The Dastmalchian Factor
Let’s talk about the secret weapon of contemporary horror: David Dastmalchian. Between Late Night with the Devil and The Boogeyman, the man has become the patron saint of "Uneasy Energy." Here, he plays Joe, and as soon as he appears on screen, you know the vibes are officially rancid in the best way possible. He has this way of looking at a character that makes you want to check if your front door is locked.
The supporting cast is rounded out by veterans like José Zúñiga as Oscar and Paul Ben-Victor as Marty. It’s a professional, sturdy ensemble that keeps the movie grounded even when the plot starts veering into "Wait, how many secret rituals are we talking about here?" territory. The chemistry between Toubia and the younger version of herself, played by Emilia Faucher, provides the emotional backbone the movie needs to make the third-act "sacrifices" feel like they actually cost something.
Practical Creeps and Cinematic Shadows
In an era where we are often drowned in flat, grey CGI ghosts, Felipe Vargas and cinematographer Carmen Cabana (who lensed Narcos) make some bold choices with light and shadow. The apartment feels like a living thing—dark corners aren't just empty space; they feel heavy. The production design of the hidden chamber is a highlight. It doesn't look like a movie set; it looks like a place where someone spent forty years losing their mind.
The horror mechanics here are a mix of slow-burn atmospheric tension and the occasional jump scare that feels a bit "standard issue," but the practical effects used for the more physical manifestations of the curse are genuinely unsettling. If you see a ritual mask in this movie, just assume it’s going to ruin your sleep for at least forty-eight hours.
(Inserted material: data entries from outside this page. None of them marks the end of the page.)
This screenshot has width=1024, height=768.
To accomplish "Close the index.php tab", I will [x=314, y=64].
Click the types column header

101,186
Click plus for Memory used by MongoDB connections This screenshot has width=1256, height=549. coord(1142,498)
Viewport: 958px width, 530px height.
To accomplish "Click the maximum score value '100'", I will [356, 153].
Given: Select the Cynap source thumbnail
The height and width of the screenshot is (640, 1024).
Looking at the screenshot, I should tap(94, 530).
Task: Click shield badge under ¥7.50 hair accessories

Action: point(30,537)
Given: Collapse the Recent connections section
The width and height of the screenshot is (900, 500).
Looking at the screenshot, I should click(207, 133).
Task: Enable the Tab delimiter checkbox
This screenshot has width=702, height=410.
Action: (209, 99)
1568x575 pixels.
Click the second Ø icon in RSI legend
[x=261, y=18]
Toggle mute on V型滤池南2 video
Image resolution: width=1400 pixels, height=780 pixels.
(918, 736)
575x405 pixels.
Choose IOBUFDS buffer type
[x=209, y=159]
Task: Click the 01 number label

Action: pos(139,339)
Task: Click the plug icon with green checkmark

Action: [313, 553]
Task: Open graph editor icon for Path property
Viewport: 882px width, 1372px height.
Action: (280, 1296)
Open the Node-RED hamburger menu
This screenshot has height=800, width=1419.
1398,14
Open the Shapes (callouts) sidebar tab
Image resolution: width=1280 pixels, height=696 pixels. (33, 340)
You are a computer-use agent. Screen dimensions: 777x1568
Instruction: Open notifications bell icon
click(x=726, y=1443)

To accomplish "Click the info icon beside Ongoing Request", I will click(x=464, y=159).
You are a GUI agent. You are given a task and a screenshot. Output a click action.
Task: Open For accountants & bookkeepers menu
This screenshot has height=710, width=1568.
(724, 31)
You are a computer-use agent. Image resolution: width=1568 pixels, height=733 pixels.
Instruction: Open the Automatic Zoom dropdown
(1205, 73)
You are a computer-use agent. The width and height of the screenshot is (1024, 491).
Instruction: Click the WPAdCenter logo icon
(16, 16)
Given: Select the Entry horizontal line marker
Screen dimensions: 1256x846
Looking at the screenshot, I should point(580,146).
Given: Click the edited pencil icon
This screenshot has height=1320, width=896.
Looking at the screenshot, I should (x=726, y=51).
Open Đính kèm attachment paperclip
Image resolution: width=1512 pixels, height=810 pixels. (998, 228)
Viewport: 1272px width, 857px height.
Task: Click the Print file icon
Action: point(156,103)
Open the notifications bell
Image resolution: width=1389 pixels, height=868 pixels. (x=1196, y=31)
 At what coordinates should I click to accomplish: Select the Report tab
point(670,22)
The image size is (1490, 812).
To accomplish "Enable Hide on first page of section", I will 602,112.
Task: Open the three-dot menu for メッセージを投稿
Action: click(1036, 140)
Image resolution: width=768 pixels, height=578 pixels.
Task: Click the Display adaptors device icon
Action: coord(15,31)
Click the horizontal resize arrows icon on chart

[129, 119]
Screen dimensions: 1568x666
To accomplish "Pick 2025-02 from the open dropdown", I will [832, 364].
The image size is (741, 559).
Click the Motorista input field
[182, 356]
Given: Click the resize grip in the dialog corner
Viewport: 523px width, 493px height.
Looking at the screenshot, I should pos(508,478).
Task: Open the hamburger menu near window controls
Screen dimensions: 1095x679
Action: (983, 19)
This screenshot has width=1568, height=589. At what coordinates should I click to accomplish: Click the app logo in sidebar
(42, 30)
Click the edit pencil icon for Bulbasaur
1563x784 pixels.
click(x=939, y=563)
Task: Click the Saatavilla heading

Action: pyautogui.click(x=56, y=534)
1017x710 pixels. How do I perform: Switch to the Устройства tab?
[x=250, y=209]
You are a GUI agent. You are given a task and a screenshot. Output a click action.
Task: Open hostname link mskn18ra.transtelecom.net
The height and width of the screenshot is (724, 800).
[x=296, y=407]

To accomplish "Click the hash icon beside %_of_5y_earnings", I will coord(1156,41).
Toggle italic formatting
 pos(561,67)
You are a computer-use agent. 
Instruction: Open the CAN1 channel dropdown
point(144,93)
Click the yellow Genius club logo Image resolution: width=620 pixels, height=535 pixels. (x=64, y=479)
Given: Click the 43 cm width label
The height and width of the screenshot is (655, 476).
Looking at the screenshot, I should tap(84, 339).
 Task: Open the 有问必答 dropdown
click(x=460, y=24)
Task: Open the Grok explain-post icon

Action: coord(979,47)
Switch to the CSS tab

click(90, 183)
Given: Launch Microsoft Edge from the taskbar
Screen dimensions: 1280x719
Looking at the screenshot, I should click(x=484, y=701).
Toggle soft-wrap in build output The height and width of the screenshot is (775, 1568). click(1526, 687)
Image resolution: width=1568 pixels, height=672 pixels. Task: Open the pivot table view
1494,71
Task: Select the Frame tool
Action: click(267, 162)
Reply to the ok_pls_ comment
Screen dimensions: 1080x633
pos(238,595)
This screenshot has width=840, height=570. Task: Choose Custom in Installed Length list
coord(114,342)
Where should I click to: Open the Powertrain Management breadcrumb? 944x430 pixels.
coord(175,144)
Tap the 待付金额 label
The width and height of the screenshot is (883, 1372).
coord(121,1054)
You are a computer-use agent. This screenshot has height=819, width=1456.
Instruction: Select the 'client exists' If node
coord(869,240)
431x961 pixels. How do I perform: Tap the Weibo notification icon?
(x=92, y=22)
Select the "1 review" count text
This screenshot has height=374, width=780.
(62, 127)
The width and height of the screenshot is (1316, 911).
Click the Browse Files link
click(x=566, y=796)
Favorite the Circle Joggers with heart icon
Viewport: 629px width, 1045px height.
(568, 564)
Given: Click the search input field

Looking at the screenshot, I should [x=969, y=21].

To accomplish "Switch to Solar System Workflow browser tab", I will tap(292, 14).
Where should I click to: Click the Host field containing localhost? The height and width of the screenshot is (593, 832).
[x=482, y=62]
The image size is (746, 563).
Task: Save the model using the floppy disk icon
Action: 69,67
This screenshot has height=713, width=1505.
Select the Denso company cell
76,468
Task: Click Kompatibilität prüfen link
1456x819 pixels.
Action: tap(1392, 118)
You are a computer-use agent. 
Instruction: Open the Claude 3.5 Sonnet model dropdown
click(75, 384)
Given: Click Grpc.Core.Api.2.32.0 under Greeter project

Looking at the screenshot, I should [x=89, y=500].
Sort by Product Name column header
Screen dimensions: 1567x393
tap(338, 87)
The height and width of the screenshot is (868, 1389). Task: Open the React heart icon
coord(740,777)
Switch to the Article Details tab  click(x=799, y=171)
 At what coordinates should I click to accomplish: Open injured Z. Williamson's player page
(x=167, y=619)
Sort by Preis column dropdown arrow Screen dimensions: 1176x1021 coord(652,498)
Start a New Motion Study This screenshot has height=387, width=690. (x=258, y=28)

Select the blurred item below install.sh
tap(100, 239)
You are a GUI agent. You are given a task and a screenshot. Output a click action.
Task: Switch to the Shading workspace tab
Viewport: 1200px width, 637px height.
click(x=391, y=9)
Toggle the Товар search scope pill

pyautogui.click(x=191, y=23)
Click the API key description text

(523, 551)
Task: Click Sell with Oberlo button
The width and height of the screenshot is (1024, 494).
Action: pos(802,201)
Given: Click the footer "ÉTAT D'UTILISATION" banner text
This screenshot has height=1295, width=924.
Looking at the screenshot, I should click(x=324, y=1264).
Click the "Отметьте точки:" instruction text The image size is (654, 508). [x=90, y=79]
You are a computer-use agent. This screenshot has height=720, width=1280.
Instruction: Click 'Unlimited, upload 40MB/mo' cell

The film’s budget might not be "Marvel-tier," but they used every cent to make the generational trauma feel tactile and wet.
Why It Got Lost in the Shuffle
Released in early 2025, Rosario is a victim of the "mid-budget squeeze." It’s the kind of film that Mucho Mas Media produces to highlight Latinx talent and stories—which it does excellently—but it struggled to find a massive theatrical footprint against the latest franchise juggernauts. It’s a "shout" in a room full of people screaming, which is a shame because there is a lot of craft here.
It fits into the current cultural conversation about "breaking the cycle." We’ve seen a lot of horror lately—Hereditary, Smile, Talk to Me—that deals with the idea that our parents’ sins are literally coming to eat us. Rosario doesn’t reinvent that wheel, but it paints the wheel in vibrant, specific cultural colors that make it feel fresh. It’s a film that understands that the scariest thing about your family isn't the secrets they keep, but the roles they've already written for you to play.
Ultimately, Rosario is a sturdy, well-acted entry into the "cursed inheritance" canon. It doesn't quite reach the heights of the modern classics it takes cues from, and the pacing in the middle drags like a heavy trunk being pulled across a hardwood floor. However, for a late-night watch when you’re feeling a bit existential about your own family tree, it delivers the goods. It’s a reminder that no matter how much money you make on Wall Street, you can’t outrun a grandmother who knew how to talk to the shadows.